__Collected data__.
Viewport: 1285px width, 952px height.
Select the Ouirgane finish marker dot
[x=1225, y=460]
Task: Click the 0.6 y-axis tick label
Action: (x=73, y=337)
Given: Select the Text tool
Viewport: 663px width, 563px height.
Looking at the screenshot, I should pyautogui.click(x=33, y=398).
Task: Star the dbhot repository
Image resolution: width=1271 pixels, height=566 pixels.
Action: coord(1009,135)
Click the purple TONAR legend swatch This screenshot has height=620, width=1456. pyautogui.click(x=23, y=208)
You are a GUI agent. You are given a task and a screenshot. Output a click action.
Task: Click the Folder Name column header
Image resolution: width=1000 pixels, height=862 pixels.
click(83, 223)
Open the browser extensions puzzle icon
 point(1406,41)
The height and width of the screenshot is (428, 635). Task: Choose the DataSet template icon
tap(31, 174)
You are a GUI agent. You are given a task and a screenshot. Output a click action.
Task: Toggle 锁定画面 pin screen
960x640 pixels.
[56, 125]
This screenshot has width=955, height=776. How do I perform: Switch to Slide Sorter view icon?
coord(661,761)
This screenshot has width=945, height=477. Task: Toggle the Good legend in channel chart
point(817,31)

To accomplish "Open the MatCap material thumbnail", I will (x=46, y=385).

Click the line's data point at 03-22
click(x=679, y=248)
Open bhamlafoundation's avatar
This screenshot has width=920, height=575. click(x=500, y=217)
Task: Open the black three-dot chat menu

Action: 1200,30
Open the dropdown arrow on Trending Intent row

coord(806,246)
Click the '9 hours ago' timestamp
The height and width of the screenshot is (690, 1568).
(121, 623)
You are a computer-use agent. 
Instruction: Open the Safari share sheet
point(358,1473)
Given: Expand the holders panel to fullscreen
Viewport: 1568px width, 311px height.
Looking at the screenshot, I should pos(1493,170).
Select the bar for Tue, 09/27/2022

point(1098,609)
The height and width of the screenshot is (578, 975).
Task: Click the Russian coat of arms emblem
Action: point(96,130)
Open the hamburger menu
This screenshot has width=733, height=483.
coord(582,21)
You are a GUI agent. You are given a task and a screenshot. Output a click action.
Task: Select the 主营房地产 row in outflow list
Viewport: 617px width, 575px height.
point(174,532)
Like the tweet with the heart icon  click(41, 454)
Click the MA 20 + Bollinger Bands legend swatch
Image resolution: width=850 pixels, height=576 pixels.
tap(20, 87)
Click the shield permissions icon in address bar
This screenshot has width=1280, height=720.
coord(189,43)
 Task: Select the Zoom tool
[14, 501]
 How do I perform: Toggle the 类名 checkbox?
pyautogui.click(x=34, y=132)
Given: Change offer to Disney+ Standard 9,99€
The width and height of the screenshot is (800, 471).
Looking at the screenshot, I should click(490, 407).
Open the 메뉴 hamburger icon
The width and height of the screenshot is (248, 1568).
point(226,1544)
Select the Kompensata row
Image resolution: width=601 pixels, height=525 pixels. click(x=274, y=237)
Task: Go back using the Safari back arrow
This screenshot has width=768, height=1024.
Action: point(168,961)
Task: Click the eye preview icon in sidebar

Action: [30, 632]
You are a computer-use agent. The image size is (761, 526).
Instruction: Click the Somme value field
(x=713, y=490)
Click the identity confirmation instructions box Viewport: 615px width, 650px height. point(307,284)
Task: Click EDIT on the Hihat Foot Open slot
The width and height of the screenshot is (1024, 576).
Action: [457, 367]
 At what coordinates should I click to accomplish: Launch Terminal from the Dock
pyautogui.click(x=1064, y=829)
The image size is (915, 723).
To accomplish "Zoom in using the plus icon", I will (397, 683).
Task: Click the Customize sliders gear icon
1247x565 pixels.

__What is required__. Using the data above, restate every record word for word.

__Result below__.
Viewport: 1285px width, 952px height.
Select the Ouirgane finish marker dot
[x=1225, y=460]
Task: Click the 0.6 y-axis tick label
Action: (x=73, y=337)
Given: Select the Text tool
Viewport: 663px width, 563px height.
Looking at the screenshot, I should pyautogui.click(x=33, y=398).
Task: Star the dbhot repository
Image resolution: width=1271 pixels, height=566 pixels.
Action: coord(1009,135)
Click the purple TONAR legend swatch This screenshot has height=620, width=1456. pyautogui.click(x=23, y=208)
You are a GUI agent. You are given a task and a screenshot. Output a click action.
Task: Click the Folder Name column header
Image resolution: width=1000 pixels, height=862 pixels.
click(83, 223)
Open the browser extensions puzzle icon
 point(1406,41)
The height and width of the screenshot is (428, 635). Task: Choose the DataSet template icon
tap(31, 174)
You are a GUI agent. You are given a task and a screenshot. Output a click action.
Task: Toggle 锁定画面 pin screen
960x640 pixels.
[56, 125]
This screenshot has width=955, height=776. How do I perform: Switch to Slide Sorter view icon?
coord(661,761)
This screenshot has width=945, height=477. Task: Toggle the Good legend in channel chart
point(817,31)

To accomplish "Open the MatCap material thumbnail", I will (x=46, y=385).

Click the line's data point at 03-22
click(x=679, y=248)
Open bhamlafoundation's avatar
This screenshot has width=920, height=575. click(x=500, y=217)
Task: Open the black three-dot chat menu

Action: 1200,30
Open the dropdown arrow on Trending Intent row

coord(806,246)
Click the '9 hours ago' timestamp
The height and width of the screenshot is (690, 1568).
(121, 623)
You are a computer-use agent. 
Instruction: Open the Safari share sheet
point(358,1473)
Given: Expand the holders panel to fullscreen
Viewport: 1568px width, 311px height.
Looking at the screenshot, I should pos(1493,170).
Select the bar for Tue, 09/27/2022

point(1098,609)
The height and width of the screenshot is (578, 975).
Task: Click the Russian coat of arms emblem
Action: point(96,130)
Open the hamburger menu
This screenshot has width=733, height=483.
coord(582,21)
You are a GUI agent. You are given a task and a screenshot. Output a click action.
Task: Select the 主营房地产 row in outflow list
Viewport: 617px width, 575px height.
point(174,532)
Like the tweet with the heart icon  click(41, 454)
Click the MA 20 + Bollinger Bands legend swatch
Image resolution: width=850 pixels, height=576 pixels.
tap(20, 87)
Click the shield permissions icon in address bar
This screenshot has width=1280, height=720.
coord(189,43)
 Task: Select the Zoom tool
[14, 501]
 How do I perform: Toggle the 类名 checkbox?
pyautogui.click(x=34, y=132)
Given: Change offer to Disney+ Standard 9,99€
The width and height of the screenshot is (800, 471).
Looking at the screenshot, I should click(490, 407).
Open the 메뉴 hamburger icon
The width and height of the screenshot is (248, 1568).
point(226,1544)
Select the Kompensata row
Image resolution: width=601 pixels, height=525 pixels. click(x=274, y=237)
Task: Go back using the Safari back arrow
This screenshot has width=768, height=1024.
Action: point(168,961)
Task: Click the eye preview icon in sidebar

Action: [30, 632]
You are a computer-use agent. The image size is (761, 526).
Instruction: Click the Somme value field
(x=713, y=490)
Click the identity confirmation instructions box Viewport: 615px width, 650px height. point(307,284)
Task: Click EDIT on the Hihat Foot Open slot
The width and height of the screenshot is (1024, 576).
Action: [457, 367]
 At what coordinates should I click to accomplish: Launch Terminal from the Dock
pyautogui.click(x=1064, y=829)
The image size is (915, 723).
To accomplish "Zoom in using the plus icon", I will (397, 683).
Task: Click the Customize sliders gear icon
1247x565 pixels.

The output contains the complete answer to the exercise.